> **PASSAGE FOR REVIEW**
+===+

Further, a lot of 401(k)s at larger companies that use Fidelity (at least, possibly others) have a feature where you can allocate money into a general brokerage sub-account, where you can invest in anything you could if you opened an IRA at Fidelity.
Yes, that's what I did after leaving my last job and read up more on IRAs. For retirement savings, the plan is for index funds. I was more annoyed by the max on IRAs since a lot of the companies I've worked for have either not offered 401ks or just had poor options.
This Bogleheads post had some good replies about why this is the way it is in terms of contribution max:
Plus you cannot contribute at all to an IRA once your income is above a number (132,000? last year) that is way below valley software average salary. It's kind of a way to encourage one to work for a company that has a 401K I guess.
> Congrats! The world still needs plenty of professions where the pay sucks and college is required (teachers, civil engineers, LPNs), that are arguably far more useful/noble/whatever you want to call real value.
Shame on you for working in tech and not a more noble profession. I recommend that you resign from your job next week and become a high school math teacher.

+===+

> **EXCERPTED DATA**
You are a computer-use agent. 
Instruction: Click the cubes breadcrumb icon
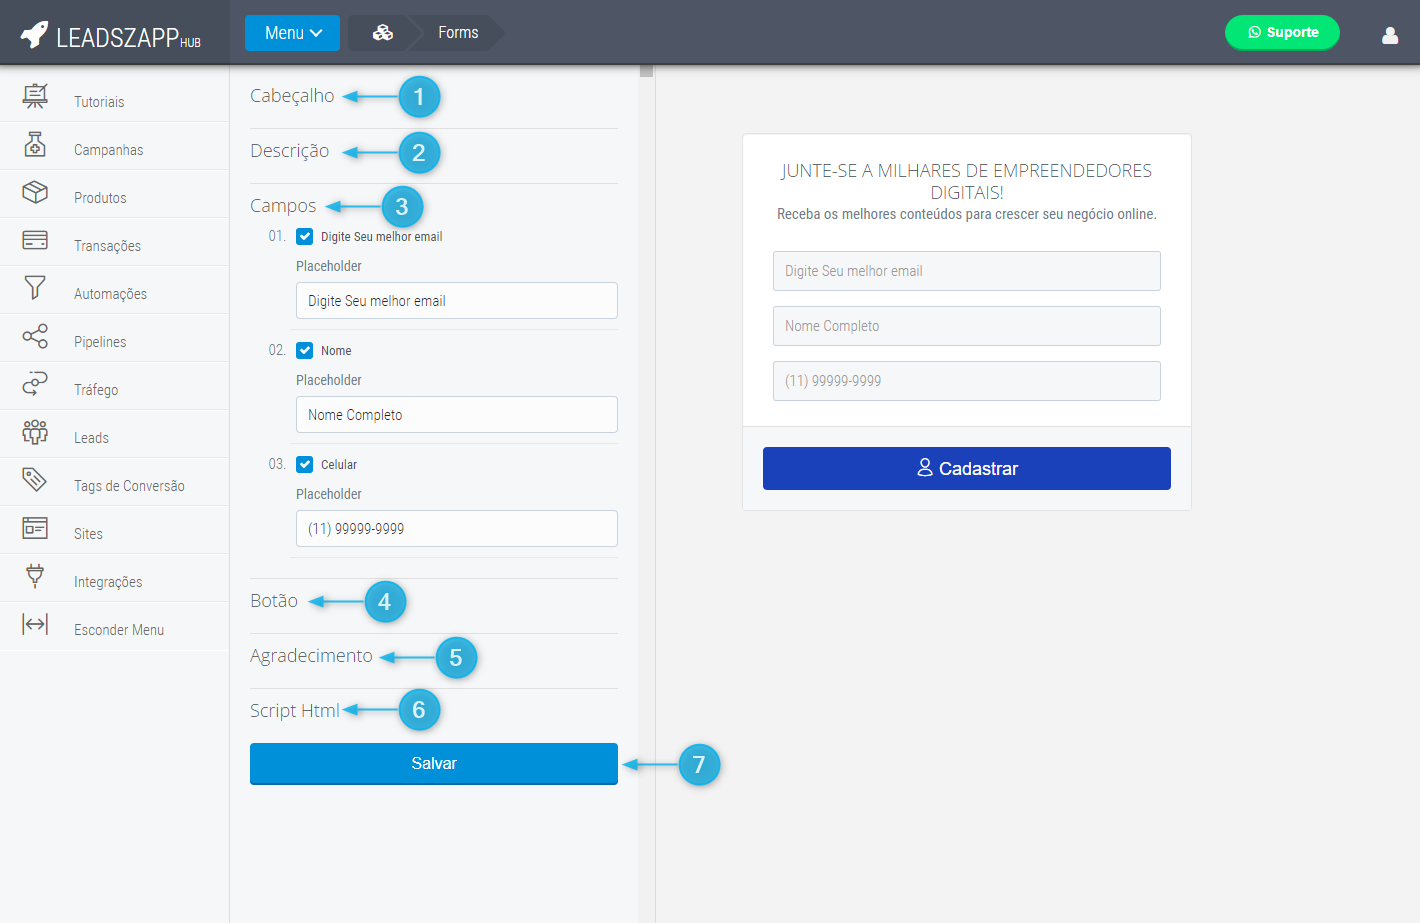click(x=382, y=33)
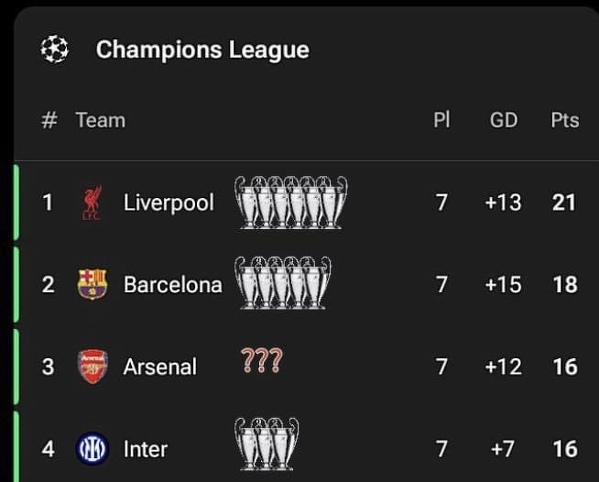This screenshot has height=482, width=599.
Task: Select Liverpool's six trophies graphic
Action: (x=291, y=202)

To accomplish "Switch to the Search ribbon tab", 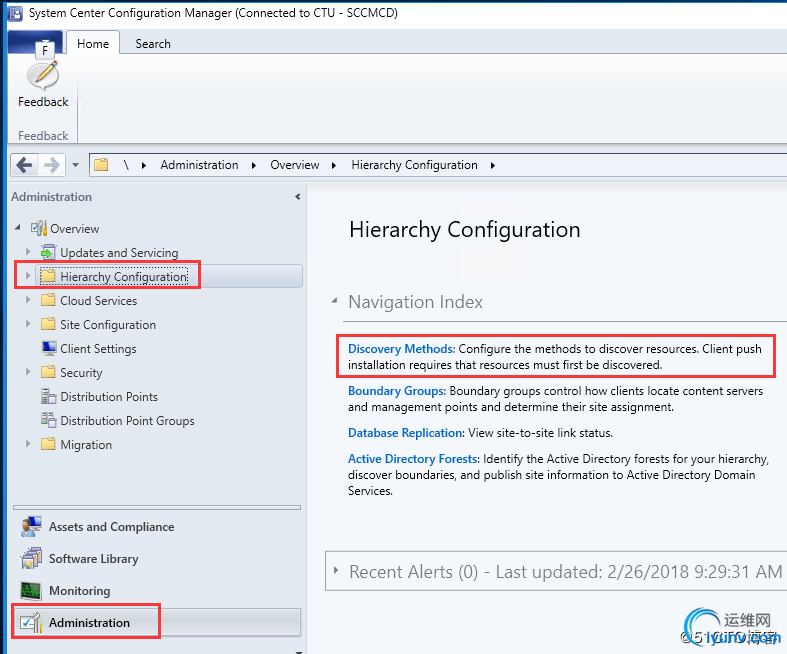I will [153, 44].
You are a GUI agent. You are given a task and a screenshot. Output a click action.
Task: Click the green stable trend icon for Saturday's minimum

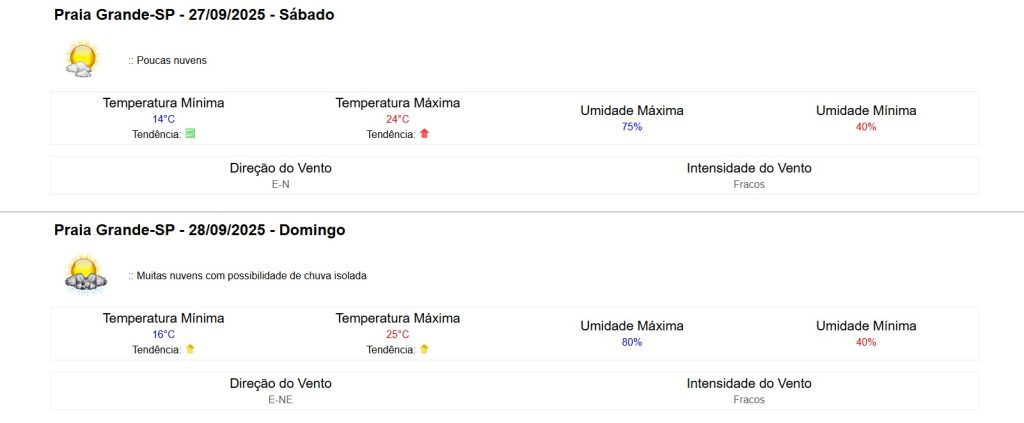[190, 134]
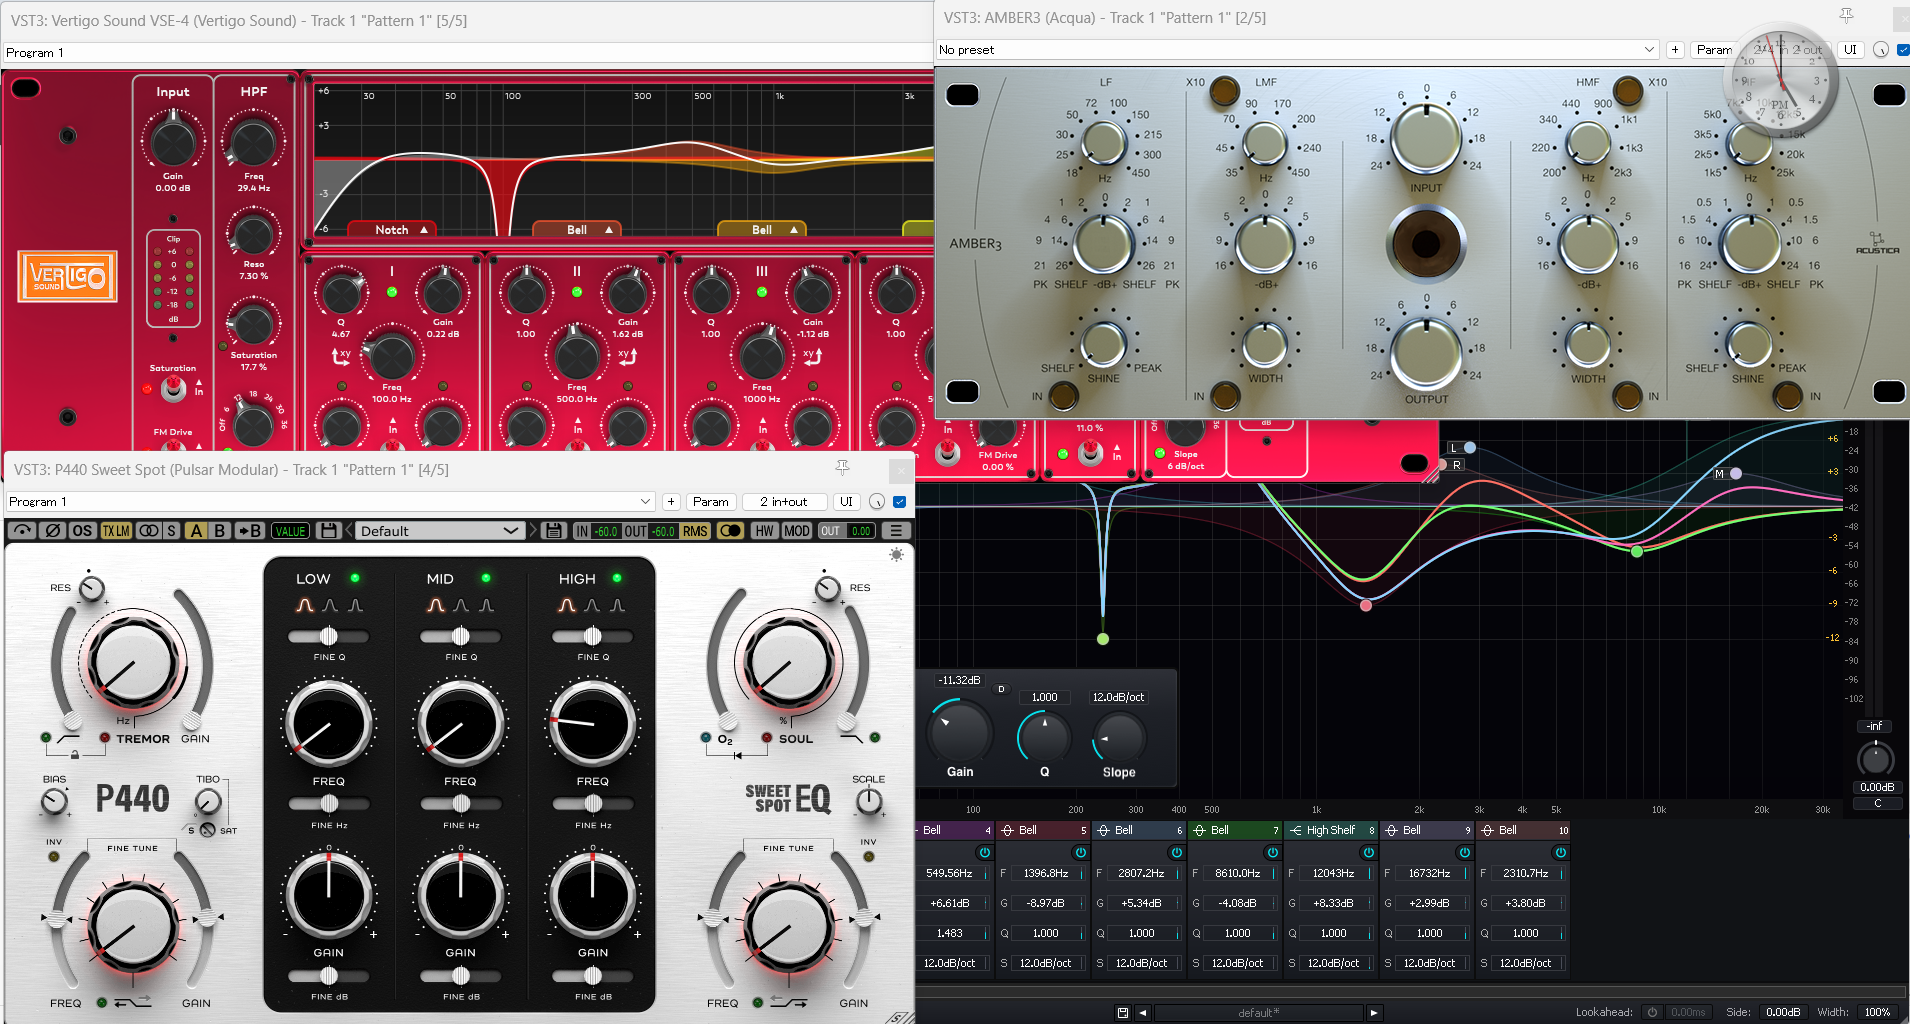Pin the P440 Sweet Spot plugin window
This screenshot has width=1910, height=1024.
click(x=843, y=468)
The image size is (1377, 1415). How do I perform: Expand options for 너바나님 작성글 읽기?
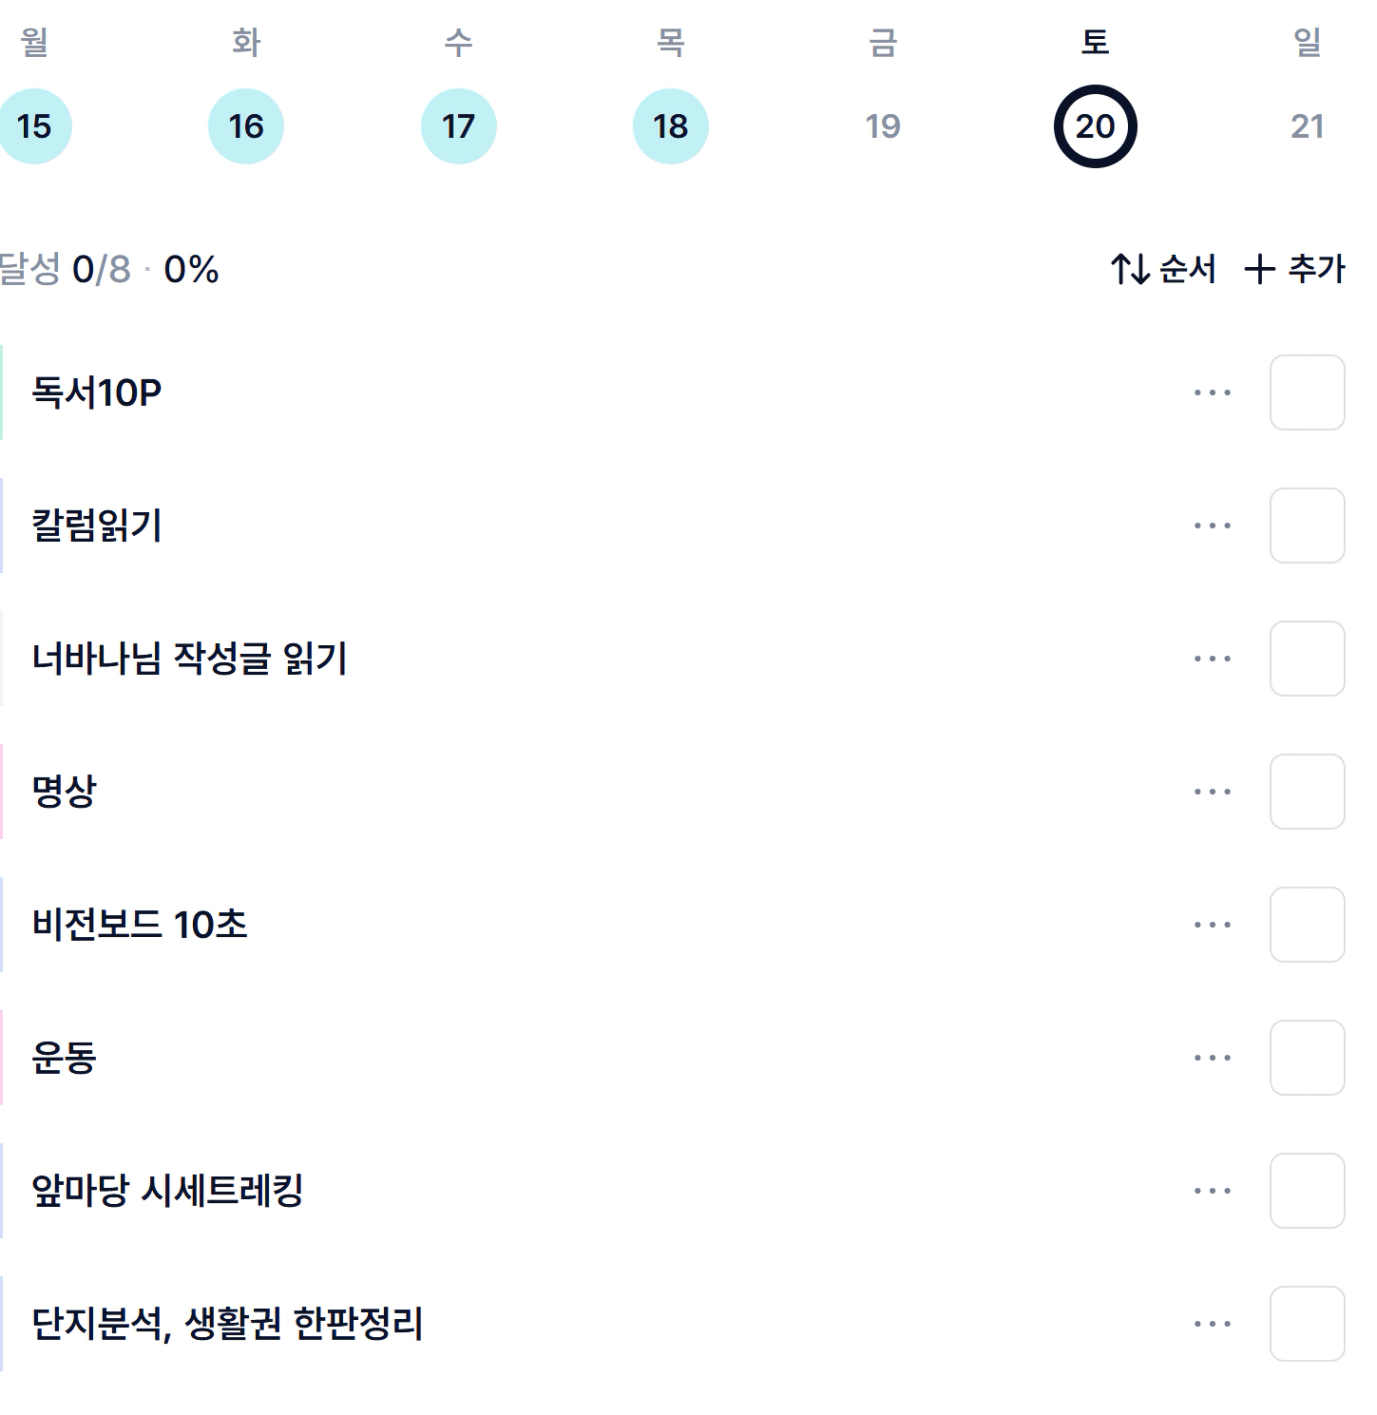point(1212,659)
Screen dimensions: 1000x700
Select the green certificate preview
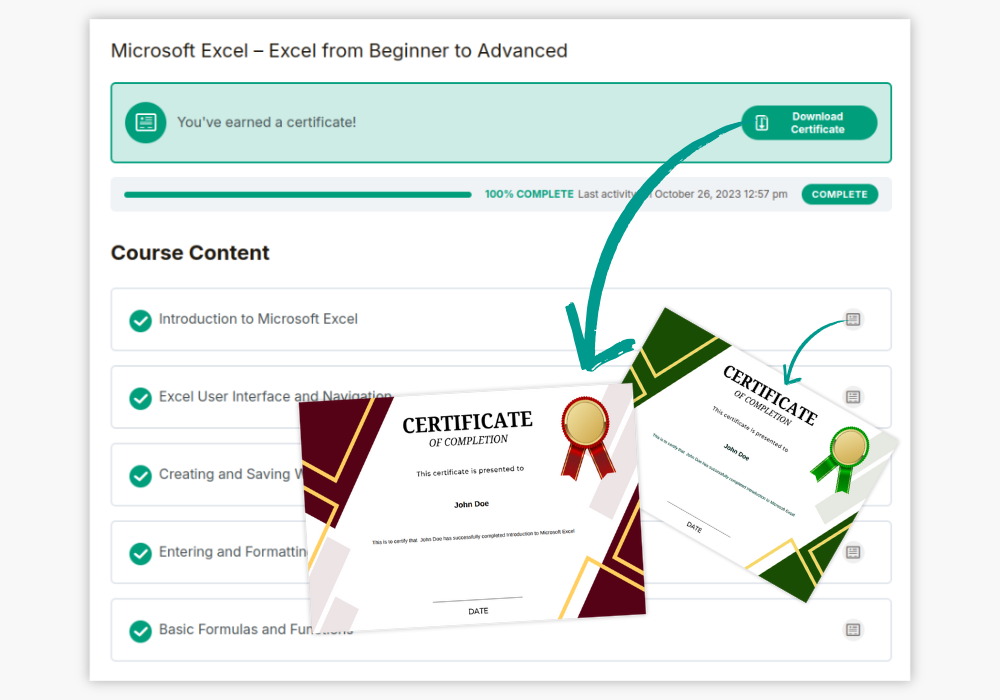pyautogui.click(x=760, y=450)
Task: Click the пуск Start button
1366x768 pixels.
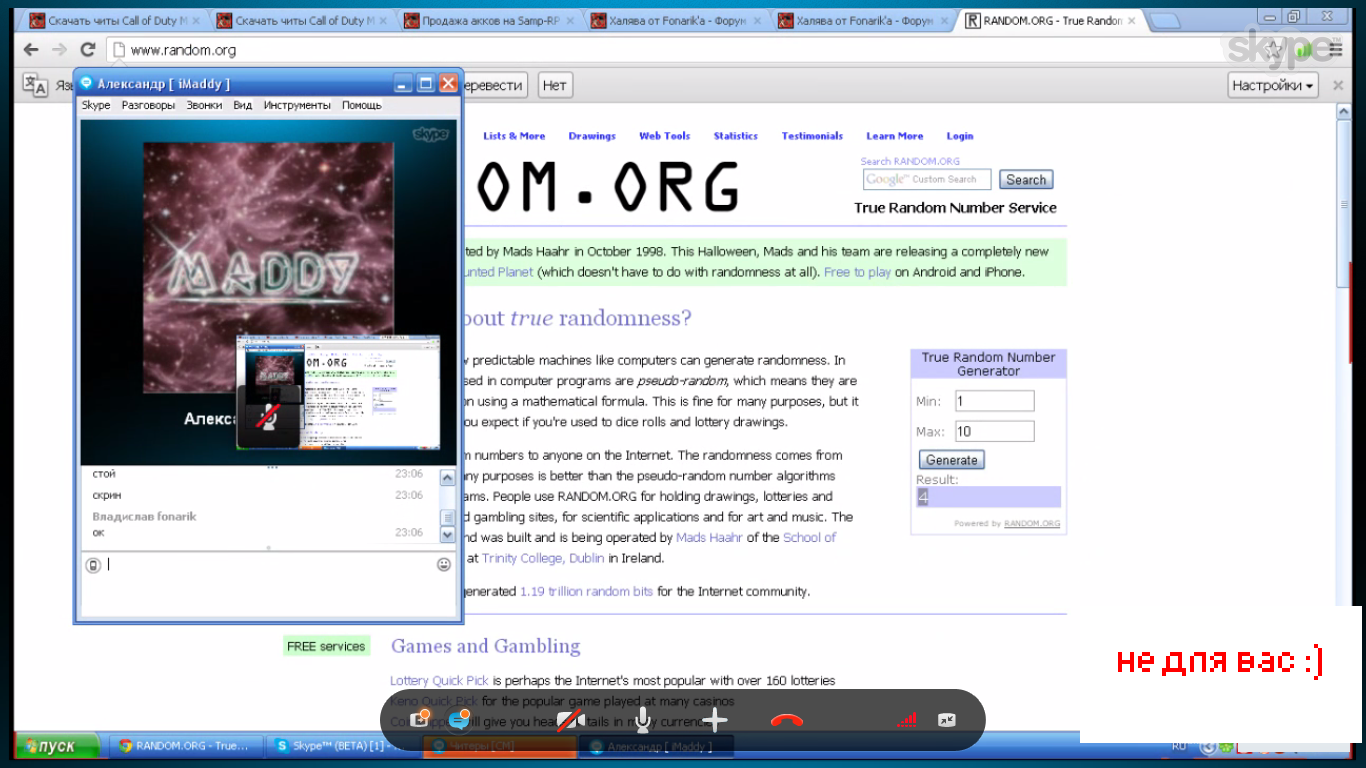Action: 57,746
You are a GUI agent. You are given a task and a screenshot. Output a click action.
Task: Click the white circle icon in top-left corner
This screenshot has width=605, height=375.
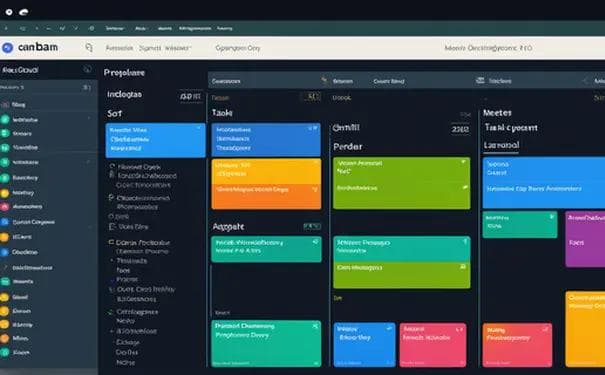[x=9, y=12]
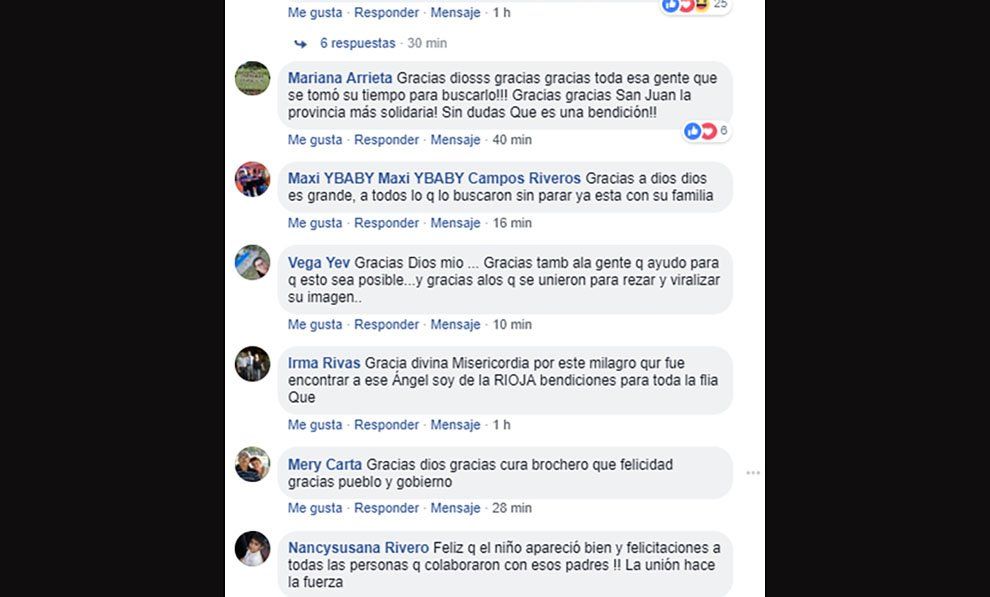Open the Mariana Arrieta name link
Screen dimensions: 990x597
pyautogui.click(x=340, y=78)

+===+

> **YOUR GOAL**
Can you rewrite the passage on 401(k)s and IRAs, from "Further, a lot" up to and including "IRA at Fidelity.", with "Fidelity" replaced by "Vanguard"?

> **EXERCISE RESULT**
Further, a lot of 401(k)s at larger companies that use Vanguard (at least, possibly others) have a feature where you can allocate money into a general brokerage sub-account, where you can invest in anything you could if you opened an IRA at Vanguard.